Programa de prevenção ao desmatamento no Cerrado poderá ser encerrado no final do ano

No final do ano poderá ser encerrado o programa oficial de prevenção ao desmatamento em um dos biomas mais importantes do território brasileiro, o Cerrado.

segunda-feira 28 de setembro| Edição do dia

Ao mesmo tempo que ocorre uma tragédia ambiental com as queimadas no Pantanal, alcançando recorde histórico do mês de setembro, o Cerrado poderá perder, ao final deste ano, o principal programa responsável por prevenir o desmatamento e os focos de incêndio. O Cerrado ocupa 24% do território nacional, sendo que já perdeu 50% de sua vegetação original.

O programa a ser encerrado é o Programa de Incentivo Florestal (FIP, na sigla em inglês) e é financiado pelo Banco Mundial para o Ministério da Ciência, Tecnologia e Inovações (MCTI). Se o programa realmente chegar ao fim, o monitoramento caberá ao Instituto Nacional de Pesquisas Espaciais (Inpe).

O Coordenador do Programa de Monitoramento da Amazônia e Demais Biomas do Inpe, Cláudio Almeida, afirmou que desde 2012 o Inpe é responsável por todos os biomas, porém sem aumento do orçamento.
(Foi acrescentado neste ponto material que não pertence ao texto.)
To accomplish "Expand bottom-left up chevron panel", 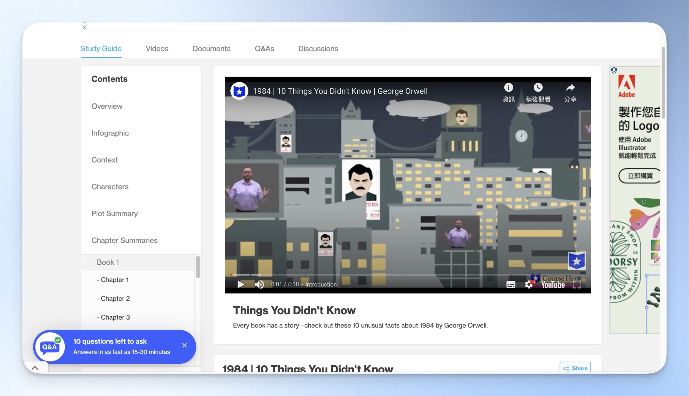I will coord(35,368).
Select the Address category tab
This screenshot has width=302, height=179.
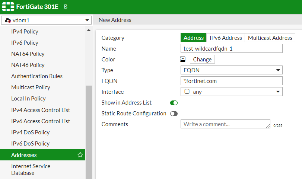(193, 38)
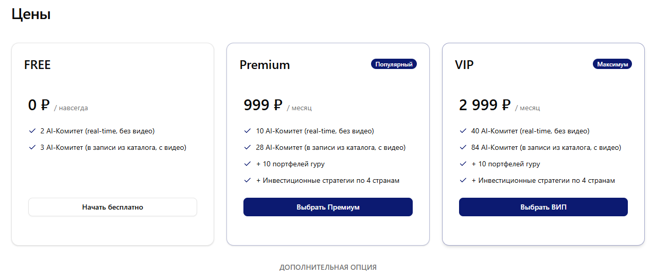
Task: Click checkmark next to 10 AI-Комитет in Premium
Action: click(248, 131)
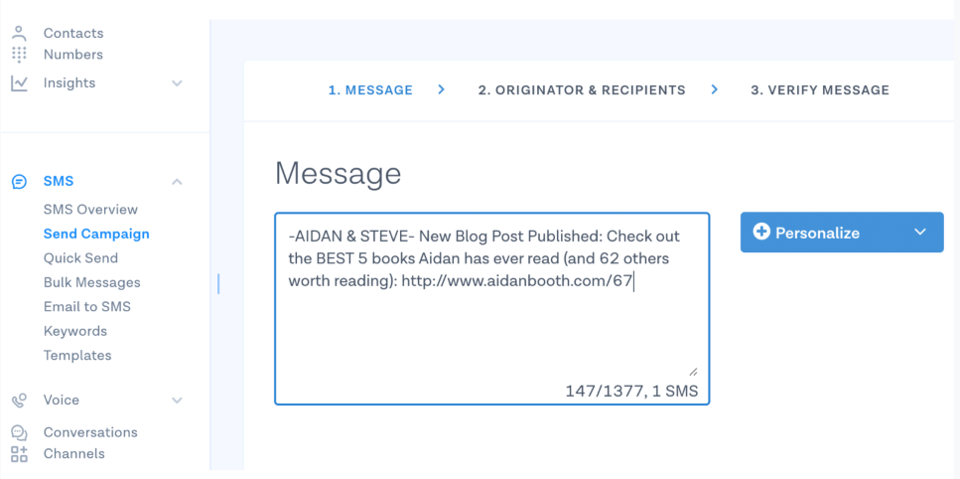Open Bulk Messages page
This screenshot has width=960, height=479.
click(x=92, y=282)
O que dificultaria ficar responsável pelo Cerrado.

“O Inpe depende de recursos extraordinários para cumprir suas tarefas. Conseguimos dinheiro do Fundo Amazônia para um sistema de monitoramento que abrange o Pampa, o Pantanal, a Caatinga e a Mata Atlântica. O Cerrado precisa ser contemplado por algum programa.”, afirma Almeida.

O financiamento do Inpe e todos os recursos necessários para proteger os biomas brasileiros poderia vir dos recursos nacionais se a fraudulenta e ilegítima dívida pública não fosse paga. Atualmente são trilhões de reais destinados ao pagamento da dívida, que é uma verdadeira bolsa banqueiro. Ou seja, a irracionalidade do capitalismo faz com que o dinheiro público seja enviado sistematicamente para a dívida externa enquanto para proteger um bioma brasileiro precisamos depender do financiamento externo.

Seguiremos acompanhando e noticiando as negociações relativas à continuação ou não do Programa, que está sendo “processado internamente” segundo o Banco Mundial.